В ее глазищах, сейчас совсем темных, странно и ярко отражается пламя единственной свечи, мне показалось, что здесь оно ярче, чем наяву.
– А как же… Гелионтэль?
Я пробормотал:
– Очень важно жить в ладу со своей совестью и не совершать нехороших поступков. Я думаю, конт Астральмэль делает все верно. Аменгерство – святая вещь! За себя и за того парня…
Она приподнялась снова на локте, одеяло соскользнуло с худенького плеча, глаза тревожно поблескивают в сумраке.
– Так ты сейчас…
– Ричард, – заверил я. – Джеймс… тьфу, просто Ричард. У меня нет на совести недостойных поступков. У меня мораль очень строгая! Просто для разных ситуаций она разная… Ты озябла?
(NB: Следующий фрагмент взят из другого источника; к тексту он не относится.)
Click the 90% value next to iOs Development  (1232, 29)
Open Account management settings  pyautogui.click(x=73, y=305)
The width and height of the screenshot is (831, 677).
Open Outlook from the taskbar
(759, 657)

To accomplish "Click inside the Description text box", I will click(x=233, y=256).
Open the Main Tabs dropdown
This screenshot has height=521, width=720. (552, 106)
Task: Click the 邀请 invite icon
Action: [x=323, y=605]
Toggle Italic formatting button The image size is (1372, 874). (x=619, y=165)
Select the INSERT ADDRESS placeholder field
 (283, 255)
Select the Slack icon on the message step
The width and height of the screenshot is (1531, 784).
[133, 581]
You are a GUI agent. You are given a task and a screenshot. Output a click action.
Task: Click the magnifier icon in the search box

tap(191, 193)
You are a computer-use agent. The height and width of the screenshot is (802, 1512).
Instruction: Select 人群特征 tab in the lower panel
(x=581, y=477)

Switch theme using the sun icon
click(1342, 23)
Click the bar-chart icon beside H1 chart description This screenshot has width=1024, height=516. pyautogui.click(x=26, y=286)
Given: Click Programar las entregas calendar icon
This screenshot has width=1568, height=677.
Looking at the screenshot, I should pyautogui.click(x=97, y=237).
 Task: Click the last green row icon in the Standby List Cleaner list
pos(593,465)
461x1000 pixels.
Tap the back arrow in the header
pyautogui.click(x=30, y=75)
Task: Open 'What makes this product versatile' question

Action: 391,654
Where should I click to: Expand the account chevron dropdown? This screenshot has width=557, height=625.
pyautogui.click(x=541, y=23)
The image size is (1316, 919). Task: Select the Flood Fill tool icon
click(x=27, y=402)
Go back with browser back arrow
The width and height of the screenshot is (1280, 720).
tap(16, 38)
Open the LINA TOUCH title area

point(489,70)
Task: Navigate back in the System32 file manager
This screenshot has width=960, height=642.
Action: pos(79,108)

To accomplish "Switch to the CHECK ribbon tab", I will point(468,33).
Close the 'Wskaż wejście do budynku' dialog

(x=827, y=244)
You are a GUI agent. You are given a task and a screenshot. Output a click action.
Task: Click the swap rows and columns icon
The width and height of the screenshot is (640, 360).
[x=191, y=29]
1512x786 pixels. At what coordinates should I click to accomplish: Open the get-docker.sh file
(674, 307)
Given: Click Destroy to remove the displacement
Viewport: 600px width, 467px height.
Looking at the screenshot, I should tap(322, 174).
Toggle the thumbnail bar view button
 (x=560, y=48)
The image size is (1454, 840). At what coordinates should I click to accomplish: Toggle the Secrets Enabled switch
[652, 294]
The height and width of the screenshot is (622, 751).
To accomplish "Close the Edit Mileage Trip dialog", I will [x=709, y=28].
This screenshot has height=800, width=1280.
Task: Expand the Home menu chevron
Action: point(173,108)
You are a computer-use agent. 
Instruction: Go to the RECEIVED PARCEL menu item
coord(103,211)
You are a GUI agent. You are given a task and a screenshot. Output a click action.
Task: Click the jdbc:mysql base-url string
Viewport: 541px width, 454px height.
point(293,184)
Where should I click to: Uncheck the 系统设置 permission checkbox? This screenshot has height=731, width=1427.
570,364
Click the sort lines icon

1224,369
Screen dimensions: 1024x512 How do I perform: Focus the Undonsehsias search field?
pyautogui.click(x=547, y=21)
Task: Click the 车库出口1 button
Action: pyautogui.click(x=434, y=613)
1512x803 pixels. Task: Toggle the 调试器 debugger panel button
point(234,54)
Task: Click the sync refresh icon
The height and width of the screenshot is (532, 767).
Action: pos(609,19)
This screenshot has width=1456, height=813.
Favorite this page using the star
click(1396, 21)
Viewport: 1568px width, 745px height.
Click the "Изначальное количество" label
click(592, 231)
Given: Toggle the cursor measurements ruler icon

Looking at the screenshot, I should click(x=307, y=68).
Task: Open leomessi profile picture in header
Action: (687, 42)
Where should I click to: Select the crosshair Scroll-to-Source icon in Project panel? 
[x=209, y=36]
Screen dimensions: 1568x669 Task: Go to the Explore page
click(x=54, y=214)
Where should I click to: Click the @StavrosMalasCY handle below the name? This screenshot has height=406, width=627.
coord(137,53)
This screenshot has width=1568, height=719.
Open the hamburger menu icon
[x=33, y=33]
Да, у нас здесь прохладно, это не Геннегау…
Я подгреб ее ближе, настолько трусит, что вся трясется, а зубешки стучат, но я уложил ее голову себе на предплечье и лежал спокойно, давая ей возможность хоть чуть пообвыкнуться.
И в самом деле, через некоторое время она сама приподняла голову и с недоверием посмотрела мне в лицо.
– Так вот вы какие… люди?
Я одними кончиками пальцев начал почесывать ей спинку, сперва там все вздрогнуло и напряглось, но я продолжал чесать так же нежно, и она снова медленно успокоилась, даже перебралась головой с предплечья на плечо, чтобы моя загребущая доставала до самой поясницы.
– От тебя хорошо пахнет, – сообщил я. – И вообще ты такая вкусненькая…
Она вздрогнула.
– Ой, я уже боюсь…
– Чего? – спросил я. – Это называется комплиментами, существо.
Она легонько щекотала мне грудь длиннющими ресницами, дыхание ее теплое, в самом деле вся вкусно пахнет лесом, древесной смолой и муравьями, а это так свежо и мило после приторных ароматов придворных дам.
– А тебе можно, – спросила она, – как человеку, вот так под одним одеялом с эльфийкой?
– Простому человеку нельзя, – объяснил я, – но можно мультикутуристу и мультикультурнику, что есть связующее звено между народами, культурами, религиями, конфессиями… не знаешь, что это?.. и даже видами… потому мне можно все.
Она вздрогнула под моей все более разогревающейся ладонью и попыталась отодвинуться.
– Все?
– И даже больше, – сообщил я.
Она в страхе и в то же время пытливо, решившись на что-то отчаянное, посмотрела в мое лицо. Я старался держать его честным-пречестным. Мне даже показалось, что в ее огромных дивных глазенапах мелькнуло некое разочарование, словно «можно» не так интересно, как попробовать нарушить то, что «запретно».